The first type of currency risk is translation exchange rate risk. The name is just as it sound; this is the risk a company ensues through ‘translating’ or re-stating the financial statements of foreign subsidiaries into the currency terms of the parent company. After all, a parent company must consolidate their financial statements into one currency for reporting purposes. As a result, a United States firm with foreign subsidiaries denominating debts and revenues in British pounds must consolidate their financials into greenbacks on their balance sheets (Dhanani, 2000).
Secondly, global companies will frequently encounter transaction exchange rate risk. Transaction exchange rate risk hinges on trading agreements. Firms often times will open a trading agreement in a foreign currency on a credit basis; however, by the time the contract delivery date arrives the exchange rates may be drastically different than at the inception of the agreement. These fluctuations can have significant effects on cash flows between firms (Dhanani, 2000).
The third main type of currency risk is economic exchange rate risk. While this form of risk is much harder to predict and identify, it is a very significant threat nonetheless. Economic exchange rate risks are long-term movements and have significant repercussions with respect to expected cash flows. Dhanani illustrates this risk by using an exporting company as an example. If the dollar appreciates in value against the Euro, Ford Motor Company will experience diminished cash flows compared to those of BMW when competing in Germany (Dhanani, 2000).
Another form of currency risk comes in the form of operational exchange rate risk. Operational risk presents itself in a variety of different ways.

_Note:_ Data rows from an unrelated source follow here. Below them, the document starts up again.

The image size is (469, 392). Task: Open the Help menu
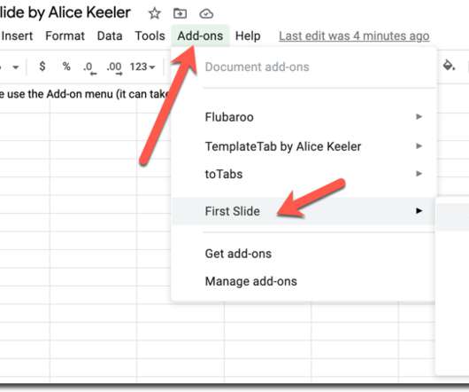coord(248,36)
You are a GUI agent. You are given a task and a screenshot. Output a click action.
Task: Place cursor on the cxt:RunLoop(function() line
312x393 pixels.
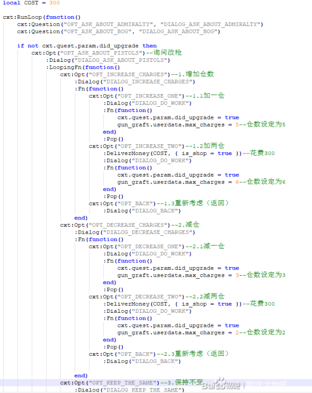(41, 17)
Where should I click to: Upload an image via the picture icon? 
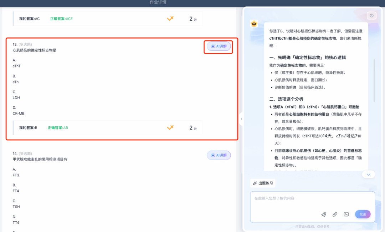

Parent companies face operational exchange rate risk when making subsidiary location decisions, decisions concerning sourcing of inputs, markets and market segments, and debt currency denomination (Bradley & Moles, 2002).
Now that the different types of exchange rate risk have been identified, the traditional techniques used to address these risks can be explored. In turn, new trends in currency risk management can be identified and contrasted.
Currency Risk Management Strategies –Pre Economic Downturn
Now that the different types of currency risk have been identified, the subsequent strategies to combat these risks can be further explored. While currency risk management is believed by some companies the following tools and techniques reveal that a proactive approach to currency risk management is not only feasible, but also essential.
In a survey conducted in 2002, Bradley and Mores gathered data about exchange rate risk management from the United Kingdom’s largest firms. They found that only two hedging techniques were used by more than half of the respondents: foreign currency-denominated debt and sourcing inputs in the same currencies as sales. Foreign currency-denominated debt is just as it sounds; simply denominating the obligations of the company in the currencies of the foreign countries in which they operate. Sourcing inputs in the same currency as sales refers to coordinating upstream and downstream currencies.
The respondents also reported that 61% of them never locate production facilities in the same country as sales are made, 63% do not diversify their sales in many different currencies, and 85% have never changed production location as a result of foreign exchange rate risk. Long-term currency exchange rate risks can only be corrected through effective forecasting. Nearly a third of respondents to the survey do not forecast at all while 46% forecast only 12 months or less into the future. According to this survey, 90% of companies believed that their costs and revenues were insensitive to exchange rate movements while nearly 20% indicated that their companies made no considerations for their foreign exchange rate risk (Bradley & Mores 2002). It’s the 80% we turn to next to see how companies have accounted for the various types of currency risks.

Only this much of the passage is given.